Starting with the line containing "This screenshot has width=942, height=614." and continuing through the last of the lines, write those lines out again with "toolbar icon" swapped for "toolbar button" and nothing else changed, leaving the pictures out.

RECORDS:
>>>
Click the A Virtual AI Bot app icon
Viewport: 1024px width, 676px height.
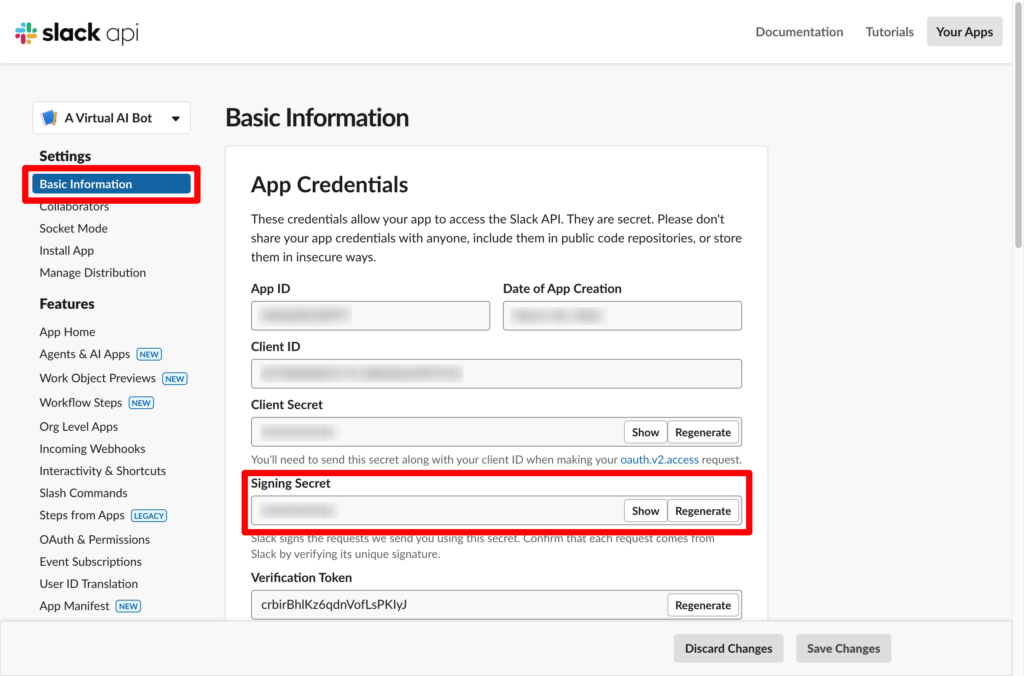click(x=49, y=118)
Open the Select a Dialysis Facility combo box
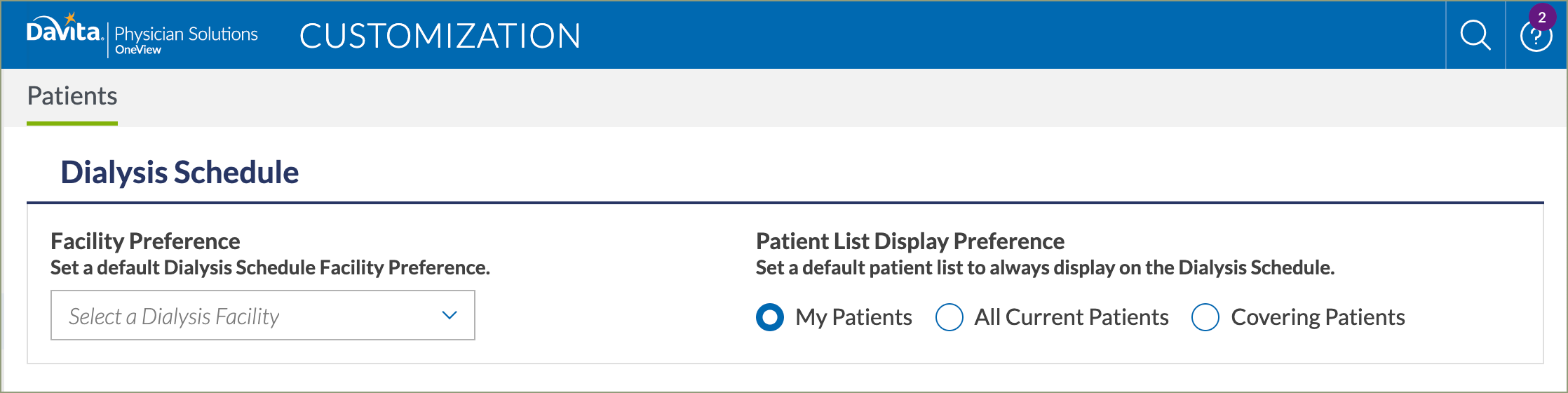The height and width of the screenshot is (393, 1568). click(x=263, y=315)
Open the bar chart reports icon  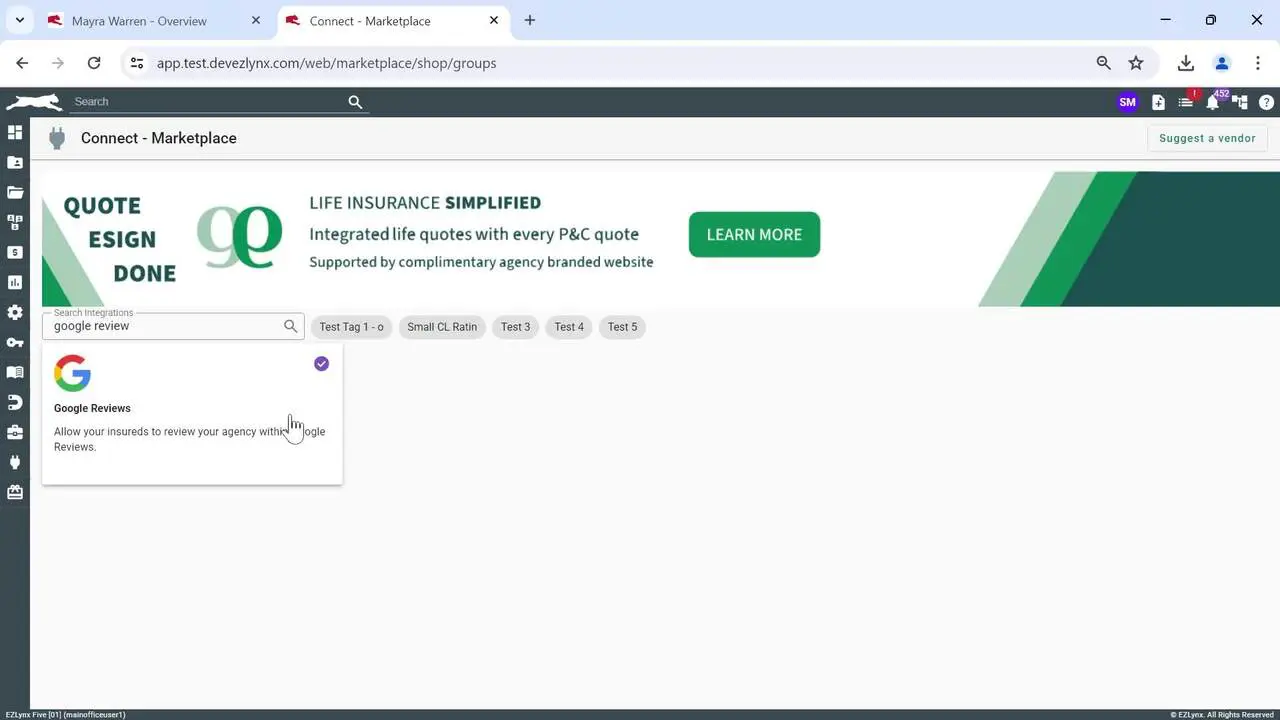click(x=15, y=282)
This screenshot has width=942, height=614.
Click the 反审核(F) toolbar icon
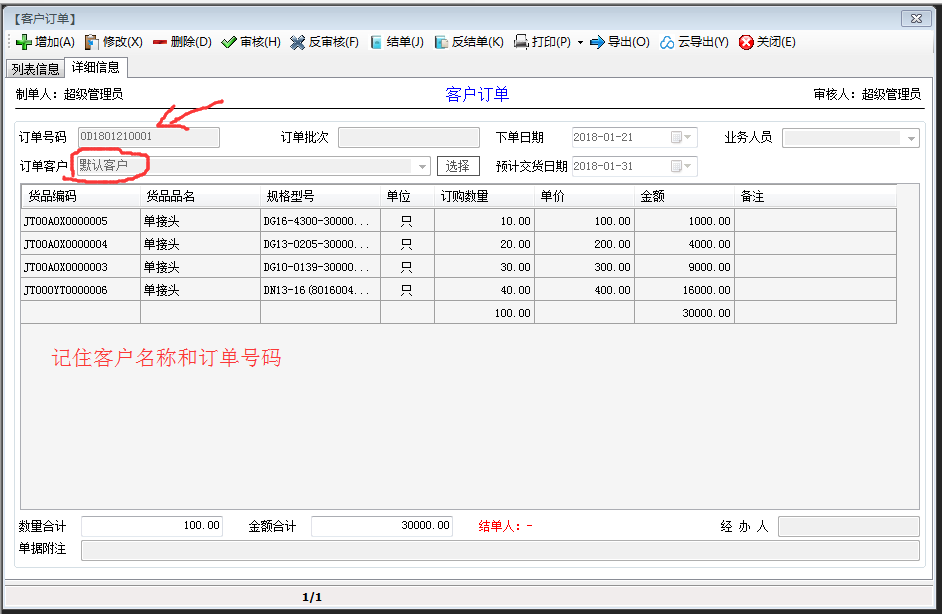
<<<
RESPONSE TO THE TASK:
This screenshot has width=942, height=614.
Click the 反审核(F) toolbar button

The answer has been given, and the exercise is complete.